### Your task
Start at the line below containing "This screenshot has width=329, height=547." and stop at the line containing "Reload the tracking page". Repeat every line of that stretch exactly, and nothing outside it.
[Opening Data supplied section]
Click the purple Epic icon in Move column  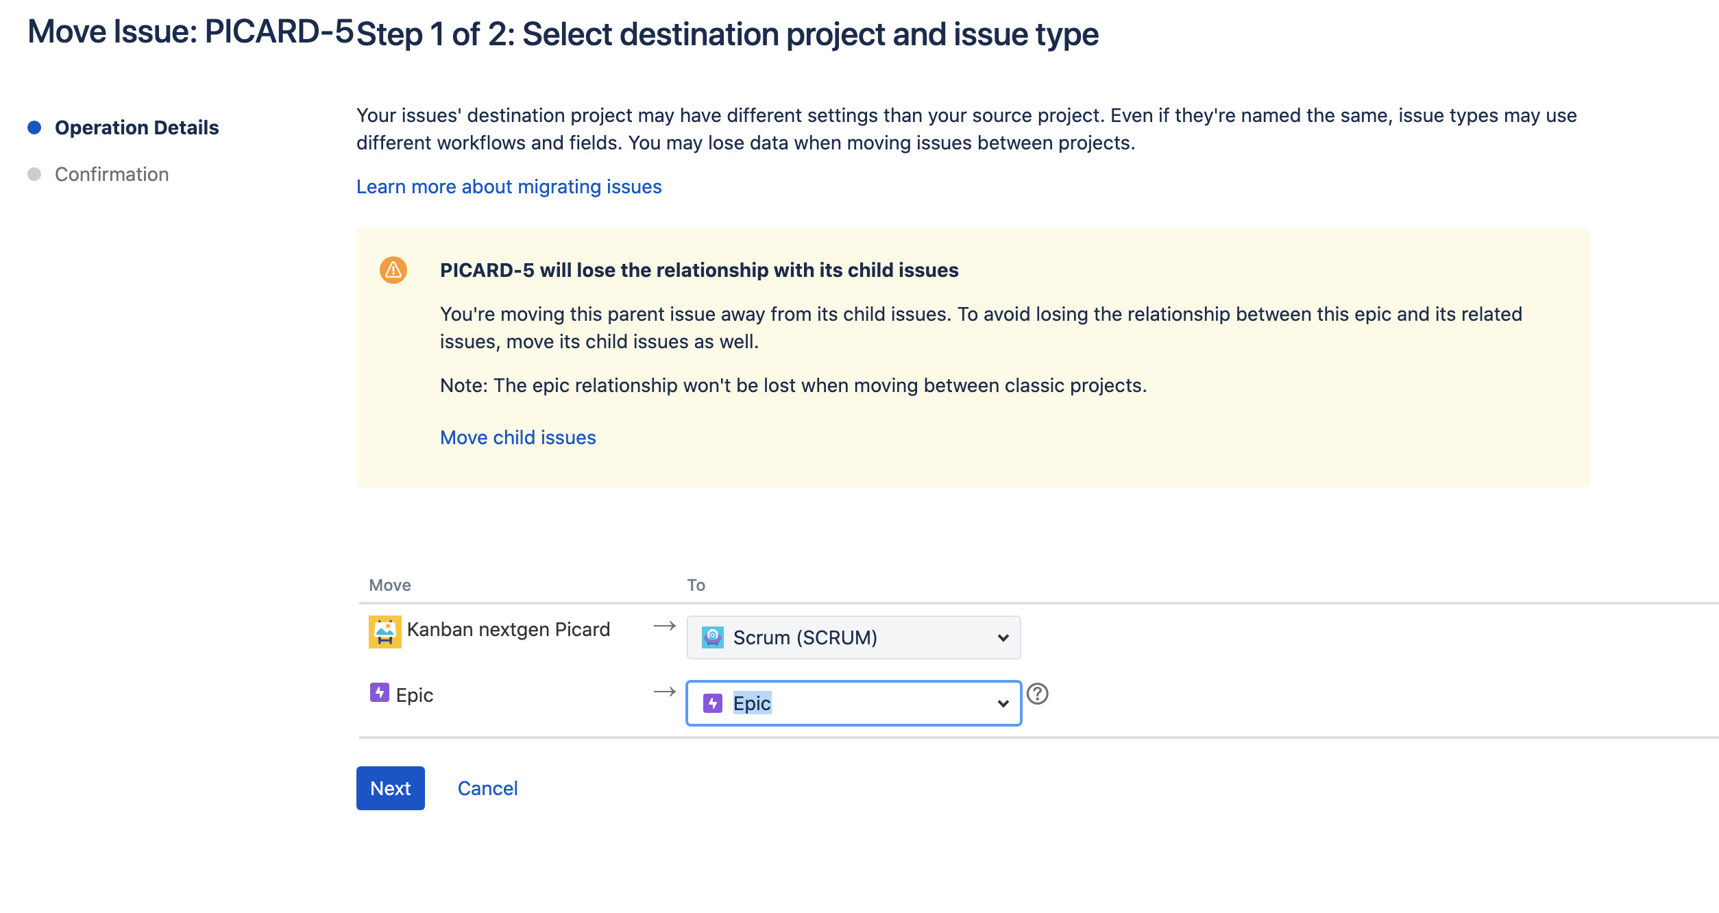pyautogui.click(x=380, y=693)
[Closing Data supplied section]
[Opening Data supplied section]
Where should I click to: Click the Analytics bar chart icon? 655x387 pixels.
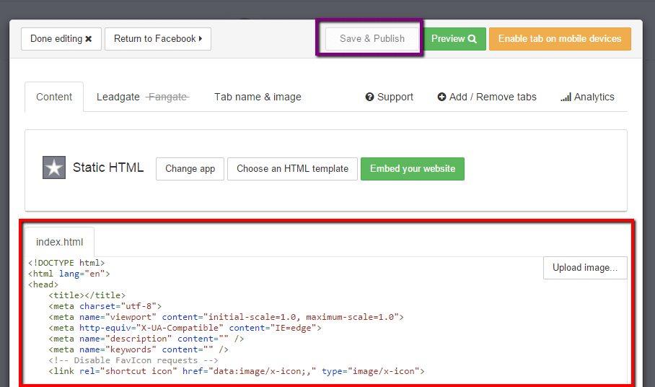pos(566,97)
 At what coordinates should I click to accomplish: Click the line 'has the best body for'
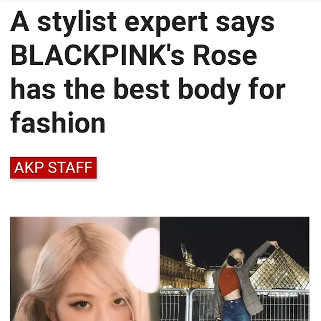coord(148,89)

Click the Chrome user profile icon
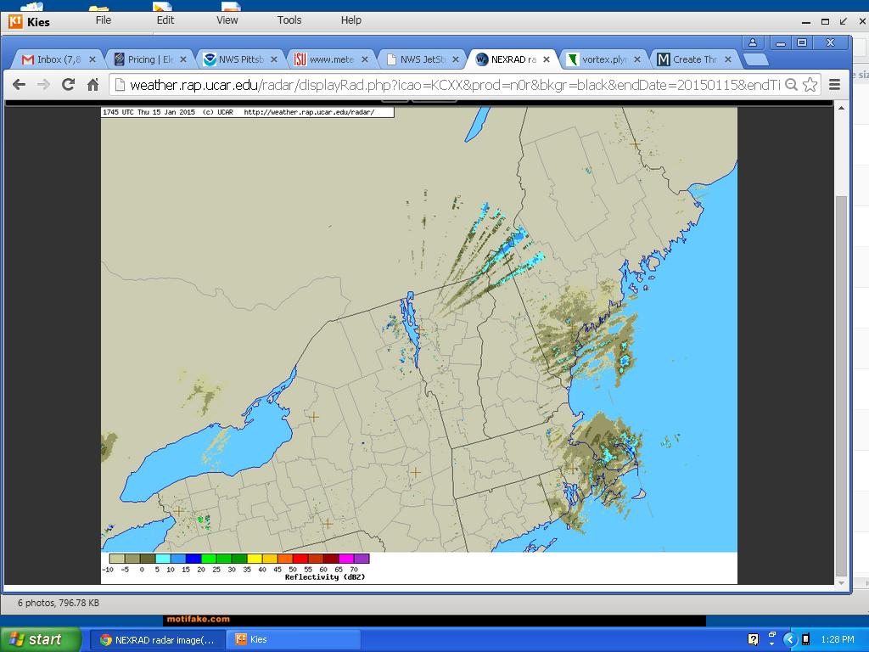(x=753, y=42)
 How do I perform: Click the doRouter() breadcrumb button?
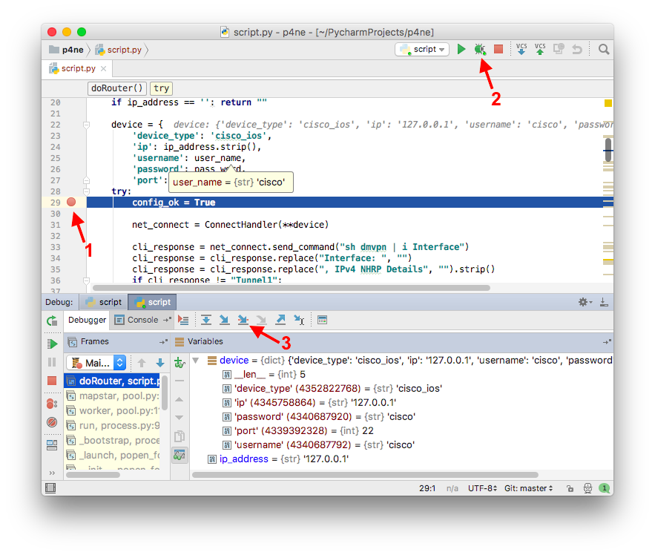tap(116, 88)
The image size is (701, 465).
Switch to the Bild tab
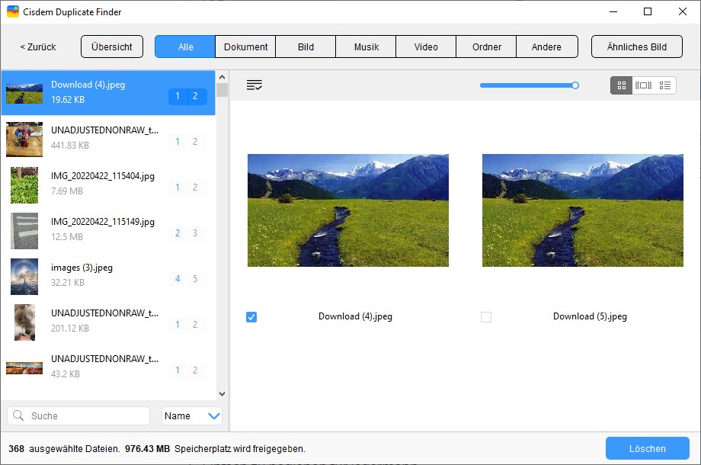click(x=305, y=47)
[Closing Data supplied section]
[Opening Data supplied section]
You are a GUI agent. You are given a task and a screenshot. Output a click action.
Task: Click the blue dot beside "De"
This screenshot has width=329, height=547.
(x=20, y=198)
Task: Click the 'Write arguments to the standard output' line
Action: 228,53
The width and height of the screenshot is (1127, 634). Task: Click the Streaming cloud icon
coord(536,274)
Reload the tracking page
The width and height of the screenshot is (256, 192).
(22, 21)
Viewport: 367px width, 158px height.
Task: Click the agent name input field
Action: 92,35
[Closing Data supplied section]
### Reply to the task
This screenshot has width=329, height=547.
(x=20, y=198)
Task: Click the 'Write arguments to the standard output' line
Action: 228,53
The width and height of the screenshot is (1127, 634). Task: Click the Streaming cloud icon
coord(536,274)
Reload the tracking page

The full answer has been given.